In Sapochnik’s mind, we would never cut to Daenerys after Cersei decided to kill her friend Missandei. Her reaction to the death would be in the opening images of “The Bells,” with Daenerys – no makeup and her hair ruffled – in her chambers. “We said, ‘You’ve never been like this,” said Sapochnik. “It was this idea of us trying to piece her back together, but something’s broken.”
In the years Sapochnik had worked on the show, he often had conversations with the principal cast about their characters’ arcs to figure out how best to play a particular moment. This moment Daenerys reached in “The Bells,” although not knowing the exact ending until earlier that year, was one he had been anticipating for years.
“The way she has treated humans, and the conviction she has, means that conviction is eventually going to fall afoul,” said Sapochnik. The key in Sapochnik’s mind was the conviction with which the character came to her fateful and destructive decisions at the end of the series, and that it needed to be just as strong as those she had in early seasons. In directing the opening scene, he played of the juxtaposition with Tyrion, who had made a number of mistakes and was questioning everything.
“She’s not questioning herself anymore, which is the difference between somebody who, I think, has kind of lost their mind,” said Sapochnik. “That’s part of what makes us human, is we question whether we’ve made the right decisions or not.”
In directing the opening 25 minutes, Sapochnik knew he needed to bring the audience firmly into the character’s final decision to destroy King’s Landing. “At that point, you don’t need to see her,” said Sapochnik, describing the scenes of fiery destruction. “We decided not to cut back to her. When she makes that decision, she and the dragon become one.”
Despite some criticism after the show aired, the decision to keep Daenerys and her dragon in the backdrop while the duo laid siege to the city was important for the director, who wanted his camera and the audience on the ground with people during the destruction of King’s Landing.
“The destruction of King’s Landing, for me, has always been an audience participation event. You wanted this, you wanted this, you wanted this. Here. Is that really what you wanted?” asked Sapochnik. “I felt like there was this thing of this bloodthirstiness that exists in the fans, for revenge, for this payback that is personified by Dany. I just wanted to get to the core of what that actually means. Because even though the characters that don’t exist in the end, what you’re looking for, as an audience member, is death and destruction. I wanted people to know how bad death and destruction can be in the safe environment they’re living in.”
An important ingredient for Sapochnik in directing some of “Game of Thrones” biggest battles, has been to find the story he could grab hold of as filmmaker. For each, he would reduce the clashes’ story to a short mantra which he’d use a benchmark of what was most important in the thousands of creative decisions he’d face. For “The Bells” that spine was “What have we become?” It’s a question Sapochnik wasn’t only asking of the characters and of the show, but also of himself.

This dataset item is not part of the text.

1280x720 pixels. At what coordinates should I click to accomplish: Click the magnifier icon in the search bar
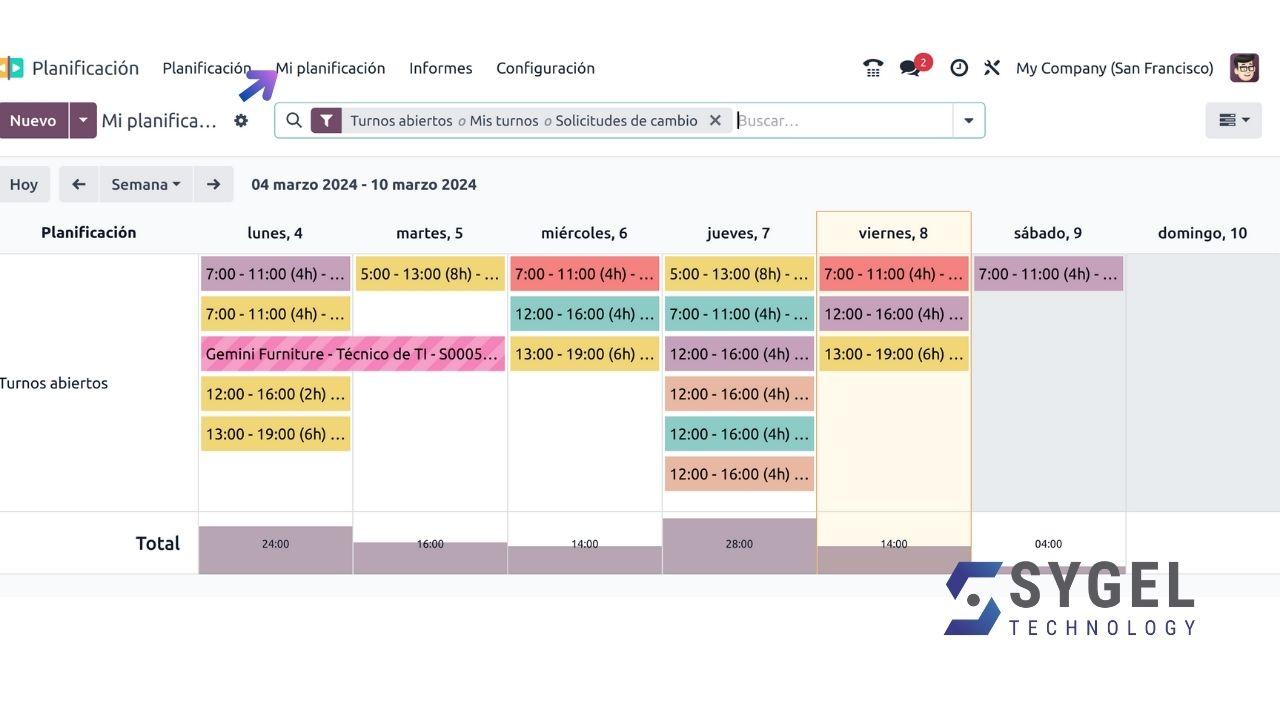click(x=293, y=120)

“I think that I am complicit, and part of, a society that embraces violence as entertainment, and it’s messed up,” said Sapochnik. “Here I am doing the fifth – I don’t even know how many – but there are a lot of battles. At some point, you’re like, ‘Why am I being participatory in this? Why am I creating this for people to see? Isn’t there enough bloodshed and horrible stuff going on in the world?'”
Sapochnik fully embraced what he believed creator D.B. Weiss and David Benioff’s overarching and “meaningful” message was about war in “Game of Thrones,” specifically that “there are no winners, only survivors.” And while he looks at the challenge of visually translating the show’s most complicated battle scenes as some of the most rewarding work he had ever done as a director, he admits there have been times the staging of such violence has taken a toll on him.
“If you spend 45 days violently enacting, recreating murders of the most brutal kind, it does have an impact on you,” said Sapochnik. “Then you sit in your own home, and you suddenly feel … it’s really weird. It’s really uncanny, and it makes you suddenly just get a glimpse of an idea of how destructive war is, after the fact.”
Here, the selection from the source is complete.